◆ WHAT YOU NEED TO DO ◆
Every line of the records below from the line with "Task: Open the Fit Surface tool" up to and including the line with "Viewport: 1301px width, 708px height." must be reproduced exactly, and no line outside that range.

◆ INFORMATION GIVEN ◆
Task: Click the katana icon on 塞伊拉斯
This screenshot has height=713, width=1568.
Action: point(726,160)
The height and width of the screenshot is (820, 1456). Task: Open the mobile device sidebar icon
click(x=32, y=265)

==

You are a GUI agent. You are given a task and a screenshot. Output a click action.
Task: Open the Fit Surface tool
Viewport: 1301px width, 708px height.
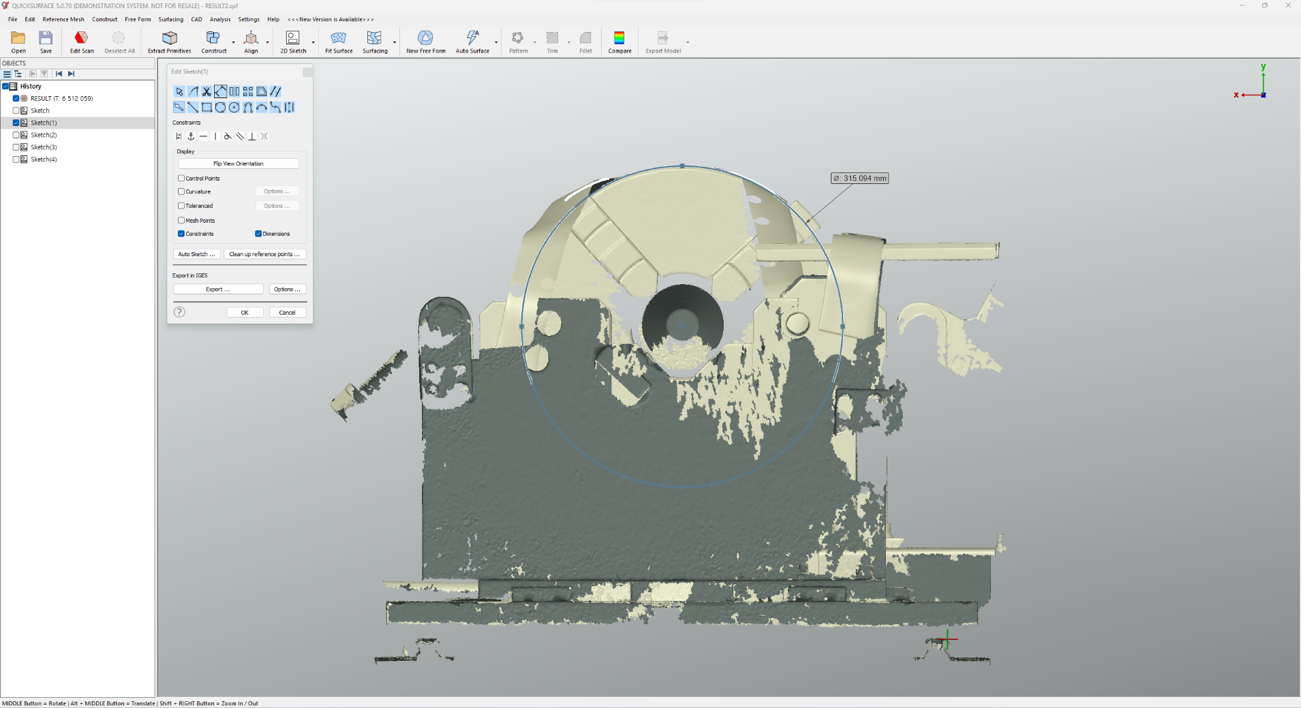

◆ TASK OUTPUT ◆
Task: Open the Fit Surface tool
Viewport: 1301px width, 708px height.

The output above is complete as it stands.